Global politics and economies — of Greece and China, in particular—– and whether the U.S. economy is likely to be affected by the current turmoil is the topic of an interview with UCSB political economist Benjamin Cohen appearing at the university’s online news site, The Current. In Andrea Estrada’s talk with the professor, Cohen says that Greece’s debt restructuring problems don’t affect the U.S. economy, or even Europe’s, since the country’s gross domestic product is about 2 percent of the total European Union’s.

But the maneuvering underlying the current crisis holds the seeds of potential repercussions. With the International Monetary Fund, European Commission, and European Central Bank breathing down their necks for austerity programs — which increased already significant unemployment and poverty levels — countries like Italy and Spain went through similar debt crises; if Greece goes its own way, those countries’ citizens are going to ask why they’ve had to suffer. “That means Italy; that means Spain; that means Portugal,” Cohen said. “Italy is the third largest economy in the eurozone, and Spain is the fourth. So they become much bigger players and have a much bigger impact on the European economy.” Cohen goes on to explain how the problem would grow to include the U.S.
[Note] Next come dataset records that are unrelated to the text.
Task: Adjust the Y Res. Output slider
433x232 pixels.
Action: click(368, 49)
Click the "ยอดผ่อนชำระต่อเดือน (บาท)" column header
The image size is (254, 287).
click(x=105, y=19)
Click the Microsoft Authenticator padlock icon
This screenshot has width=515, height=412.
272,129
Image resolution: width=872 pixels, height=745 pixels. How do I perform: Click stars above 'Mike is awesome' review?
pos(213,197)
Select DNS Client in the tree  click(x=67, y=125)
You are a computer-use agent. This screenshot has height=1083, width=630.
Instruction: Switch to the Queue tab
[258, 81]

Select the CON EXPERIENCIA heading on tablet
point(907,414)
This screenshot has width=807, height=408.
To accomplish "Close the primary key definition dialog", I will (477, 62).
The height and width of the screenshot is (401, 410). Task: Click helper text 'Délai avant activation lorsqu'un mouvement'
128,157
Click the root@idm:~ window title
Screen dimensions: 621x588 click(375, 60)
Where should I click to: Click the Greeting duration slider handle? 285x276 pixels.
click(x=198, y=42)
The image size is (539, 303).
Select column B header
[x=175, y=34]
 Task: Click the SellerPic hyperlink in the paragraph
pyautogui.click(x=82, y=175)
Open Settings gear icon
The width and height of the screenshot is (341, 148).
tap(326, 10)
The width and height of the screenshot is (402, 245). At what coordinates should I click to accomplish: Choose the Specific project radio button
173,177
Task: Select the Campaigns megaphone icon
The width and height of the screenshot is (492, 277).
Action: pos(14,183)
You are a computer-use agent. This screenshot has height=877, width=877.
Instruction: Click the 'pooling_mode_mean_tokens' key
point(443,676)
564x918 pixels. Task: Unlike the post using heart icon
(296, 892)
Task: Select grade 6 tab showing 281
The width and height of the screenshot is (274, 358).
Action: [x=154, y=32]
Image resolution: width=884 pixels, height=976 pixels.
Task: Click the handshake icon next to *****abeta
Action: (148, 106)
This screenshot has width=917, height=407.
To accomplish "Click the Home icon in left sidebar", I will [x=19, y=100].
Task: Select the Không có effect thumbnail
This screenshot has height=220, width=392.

“Europe is 25 percent of the world economy,” Cohen said. “It is collectively our second-largest trading partner. And if Europe starts to have serious difficulties as a result of a contagion effect, the consequences for the U.S. could be serious.”

Cohen explained that the debt of countries, which has existed since Renaissance times when banks first began, have only been resolved by political negotiation. The stock market losses in China — a drop of 30-40 percent in the past month — are “a much more serious issue,” Cohen said. “China’s stock market is not China’s economy, of course, just like what happens on Wall Street and the New York Stock Exchange doesn’t necessarily reflect what’s going on in the broad U.S. economy. But the stock market decline that has occurred does represent a significant threat to the Chinese economy and that does have implications for the U.S. There aren’t as many steps involved as there are in Europe.”

Though the Chinese government has been trying to prop up its market, it’s had limited success. And economic indicators are not promising; China’s recent years of 10 percent growth seem to have ended. “It’s still a high rate of growth — 6.5 to 7 percent — but for the Chinese economy this is considered a real slowdown,” Cohen said. “And it’s continuing to drop from year to year.” Cohen observed that it’s China’s trading partners who are going to feel the effects, the U.S. among them. “All these places are going to suffer if China’s economy slows down,” said Cohen. “There will be less demand for their exports.” And, he added, it’s likely China will make the renminbi more competitive against the dollar, which is good for consumers but bad for manufacturers. “The real damage to the U.S. economy is coming through the exchange rate as other countries push theirs down in order to promote their imports,” Cohen said. “For consumers, this is great. But if I were working in a textile mill in Georgia, I’d be very upset.”